◆ **Required task**: Rewrite the items from the line with "Toggle the Custom Paragraph switch" up to and including the last line of the items, keeping the request lines, and move every coordinate in the answers by adding 134 to it.

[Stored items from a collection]
════

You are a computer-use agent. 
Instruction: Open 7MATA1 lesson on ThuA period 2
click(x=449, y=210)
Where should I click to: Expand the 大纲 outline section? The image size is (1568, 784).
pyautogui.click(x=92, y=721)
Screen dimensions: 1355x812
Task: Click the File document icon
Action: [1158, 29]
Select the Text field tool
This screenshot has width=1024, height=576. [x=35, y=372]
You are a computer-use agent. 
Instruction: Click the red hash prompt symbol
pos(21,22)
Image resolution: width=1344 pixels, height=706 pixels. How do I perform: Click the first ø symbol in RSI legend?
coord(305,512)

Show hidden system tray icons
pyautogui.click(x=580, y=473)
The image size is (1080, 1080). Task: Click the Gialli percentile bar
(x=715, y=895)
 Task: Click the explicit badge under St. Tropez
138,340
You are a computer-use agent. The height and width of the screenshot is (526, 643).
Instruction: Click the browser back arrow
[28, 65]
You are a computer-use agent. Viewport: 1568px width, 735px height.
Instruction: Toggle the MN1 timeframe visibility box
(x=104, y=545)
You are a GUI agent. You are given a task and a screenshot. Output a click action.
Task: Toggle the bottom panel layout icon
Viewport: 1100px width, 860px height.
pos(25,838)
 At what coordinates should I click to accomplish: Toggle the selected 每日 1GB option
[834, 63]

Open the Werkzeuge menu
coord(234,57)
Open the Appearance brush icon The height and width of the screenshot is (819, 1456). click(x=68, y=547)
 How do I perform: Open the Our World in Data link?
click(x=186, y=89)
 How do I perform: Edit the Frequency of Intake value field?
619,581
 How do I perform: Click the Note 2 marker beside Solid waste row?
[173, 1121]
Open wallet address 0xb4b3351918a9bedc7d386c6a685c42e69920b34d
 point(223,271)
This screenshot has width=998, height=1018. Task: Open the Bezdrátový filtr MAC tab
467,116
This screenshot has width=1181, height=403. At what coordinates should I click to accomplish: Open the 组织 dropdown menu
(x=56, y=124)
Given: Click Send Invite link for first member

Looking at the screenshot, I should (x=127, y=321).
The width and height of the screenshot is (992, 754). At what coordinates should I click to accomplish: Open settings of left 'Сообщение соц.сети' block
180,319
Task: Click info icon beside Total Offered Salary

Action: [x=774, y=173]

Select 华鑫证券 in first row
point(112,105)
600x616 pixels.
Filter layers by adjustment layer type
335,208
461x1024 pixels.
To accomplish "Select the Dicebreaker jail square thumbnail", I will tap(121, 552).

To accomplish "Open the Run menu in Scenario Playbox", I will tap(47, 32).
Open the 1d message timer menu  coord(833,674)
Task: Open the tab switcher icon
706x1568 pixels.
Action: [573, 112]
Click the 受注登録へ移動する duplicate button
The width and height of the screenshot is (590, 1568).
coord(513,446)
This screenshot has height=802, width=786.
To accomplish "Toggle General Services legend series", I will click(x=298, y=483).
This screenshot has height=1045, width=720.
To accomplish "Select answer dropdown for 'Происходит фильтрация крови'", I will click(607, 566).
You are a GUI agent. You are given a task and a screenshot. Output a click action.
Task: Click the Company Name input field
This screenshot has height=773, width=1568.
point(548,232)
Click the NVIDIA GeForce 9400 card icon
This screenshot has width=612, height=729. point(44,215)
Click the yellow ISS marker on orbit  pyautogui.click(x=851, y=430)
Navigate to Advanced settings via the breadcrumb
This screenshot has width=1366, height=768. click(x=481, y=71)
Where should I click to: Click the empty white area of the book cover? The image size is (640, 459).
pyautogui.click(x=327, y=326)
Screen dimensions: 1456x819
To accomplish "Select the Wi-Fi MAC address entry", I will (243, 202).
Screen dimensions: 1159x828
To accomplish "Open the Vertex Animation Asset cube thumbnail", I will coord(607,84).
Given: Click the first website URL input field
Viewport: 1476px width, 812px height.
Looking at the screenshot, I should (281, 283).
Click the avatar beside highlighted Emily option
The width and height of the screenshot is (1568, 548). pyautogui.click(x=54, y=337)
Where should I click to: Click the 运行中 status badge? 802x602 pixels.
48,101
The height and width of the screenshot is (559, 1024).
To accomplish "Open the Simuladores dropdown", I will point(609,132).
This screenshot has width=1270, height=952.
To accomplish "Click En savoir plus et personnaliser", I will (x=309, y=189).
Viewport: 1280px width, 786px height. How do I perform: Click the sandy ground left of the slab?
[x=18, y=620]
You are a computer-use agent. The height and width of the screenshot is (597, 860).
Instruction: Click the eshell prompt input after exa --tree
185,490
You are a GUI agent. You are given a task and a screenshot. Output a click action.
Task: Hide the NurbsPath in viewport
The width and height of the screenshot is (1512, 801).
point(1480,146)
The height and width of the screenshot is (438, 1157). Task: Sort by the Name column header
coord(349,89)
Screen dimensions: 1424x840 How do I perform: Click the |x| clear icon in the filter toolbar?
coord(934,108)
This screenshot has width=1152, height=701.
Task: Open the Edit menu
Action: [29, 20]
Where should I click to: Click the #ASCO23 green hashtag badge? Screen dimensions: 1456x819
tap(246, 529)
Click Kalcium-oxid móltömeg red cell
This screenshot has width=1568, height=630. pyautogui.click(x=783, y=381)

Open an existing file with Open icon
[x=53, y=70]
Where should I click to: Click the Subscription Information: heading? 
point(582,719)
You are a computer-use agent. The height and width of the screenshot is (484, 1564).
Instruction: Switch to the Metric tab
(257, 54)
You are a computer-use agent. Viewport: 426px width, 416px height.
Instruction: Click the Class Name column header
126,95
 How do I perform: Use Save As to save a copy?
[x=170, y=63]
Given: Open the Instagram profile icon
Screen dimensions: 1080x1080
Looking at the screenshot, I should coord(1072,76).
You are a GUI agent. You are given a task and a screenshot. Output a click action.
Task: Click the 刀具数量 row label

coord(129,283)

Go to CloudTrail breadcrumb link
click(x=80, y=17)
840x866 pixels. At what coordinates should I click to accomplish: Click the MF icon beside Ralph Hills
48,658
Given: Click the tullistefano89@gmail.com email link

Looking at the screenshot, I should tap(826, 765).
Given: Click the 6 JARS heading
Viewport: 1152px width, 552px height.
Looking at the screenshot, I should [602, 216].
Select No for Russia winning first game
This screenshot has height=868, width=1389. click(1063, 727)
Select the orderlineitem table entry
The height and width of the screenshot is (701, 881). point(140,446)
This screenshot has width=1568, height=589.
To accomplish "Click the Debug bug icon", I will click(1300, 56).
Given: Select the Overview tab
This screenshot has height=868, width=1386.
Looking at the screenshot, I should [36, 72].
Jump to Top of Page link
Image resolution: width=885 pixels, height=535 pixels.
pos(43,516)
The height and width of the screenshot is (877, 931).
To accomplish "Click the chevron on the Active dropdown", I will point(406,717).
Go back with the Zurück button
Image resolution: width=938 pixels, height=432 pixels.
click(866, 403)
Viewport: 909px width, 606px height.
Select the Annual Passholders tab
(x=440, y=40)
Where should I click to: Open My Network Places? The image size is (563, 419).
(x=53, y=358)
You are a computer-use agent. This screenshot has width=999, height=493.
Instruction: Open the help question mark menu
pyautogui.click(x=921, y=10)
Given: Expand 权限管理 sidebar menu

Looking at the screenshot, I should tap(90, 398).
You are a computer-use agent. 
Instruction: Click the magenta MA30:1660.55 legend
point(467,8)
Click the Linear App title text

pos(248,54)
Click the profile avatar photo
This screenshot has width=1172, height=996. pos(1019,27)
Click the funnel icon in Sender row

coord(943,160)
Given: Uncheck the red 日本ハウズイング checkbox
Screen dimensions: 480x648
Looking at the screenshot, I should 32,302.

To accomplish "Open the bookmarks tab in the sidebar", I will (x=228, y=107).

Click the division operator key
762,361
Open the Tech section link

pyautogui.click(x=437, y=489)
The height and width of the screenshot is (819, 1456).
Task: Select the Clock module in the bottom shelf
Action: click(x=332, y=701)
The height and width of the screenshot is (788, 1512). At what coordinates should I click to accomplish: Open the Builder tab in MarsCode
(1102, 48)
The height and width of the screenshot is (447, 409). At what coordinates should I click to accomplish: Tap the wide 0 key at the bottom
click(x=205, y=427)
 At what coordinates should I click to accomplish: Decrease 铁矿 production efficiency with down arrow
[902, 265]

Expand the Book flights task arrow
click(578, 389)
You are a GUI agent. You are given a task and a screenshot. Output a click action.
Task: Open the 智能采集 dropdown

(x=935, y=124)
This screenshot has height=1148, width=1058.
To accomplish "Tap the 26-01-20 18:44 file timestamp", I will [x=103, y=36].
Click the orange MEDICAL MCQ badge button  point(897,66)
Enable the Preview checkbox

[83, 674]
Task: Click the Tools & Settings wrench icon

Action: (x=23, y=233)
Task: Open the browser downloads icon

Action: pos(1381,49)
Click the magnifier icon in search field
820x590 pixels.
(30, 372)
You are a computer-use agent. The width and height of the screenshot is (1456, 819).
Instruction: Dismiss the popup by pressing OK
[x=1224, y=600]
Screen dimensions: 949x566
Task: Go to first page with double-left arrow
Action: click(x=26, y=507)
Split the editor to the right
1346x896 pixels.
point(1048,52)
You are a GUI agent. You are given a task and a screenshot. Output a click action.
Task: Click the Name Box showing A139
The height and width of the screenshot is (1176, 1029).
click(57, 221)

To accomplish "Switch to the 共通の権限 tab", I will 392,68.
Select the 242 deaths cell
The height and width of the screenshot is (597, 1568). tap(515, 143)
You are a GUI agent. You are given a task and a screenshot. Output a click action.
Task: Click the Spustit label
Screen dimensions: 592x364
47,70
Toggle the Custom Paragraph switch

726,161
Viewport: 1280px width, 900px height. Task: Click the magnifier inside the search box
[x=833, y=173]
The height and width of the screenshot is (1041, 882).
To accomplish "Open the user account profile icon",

════

◆ **Response to this exercise**:
Toggle the Custom Paragraph switch

860,295
Viewport: 1280px width, 900px height. Task: Click the magnifier inside the search box
[x=967, y=307]
The height and width of the screenshot is (1041, 882).
To accomplish "Open the user account profile icon",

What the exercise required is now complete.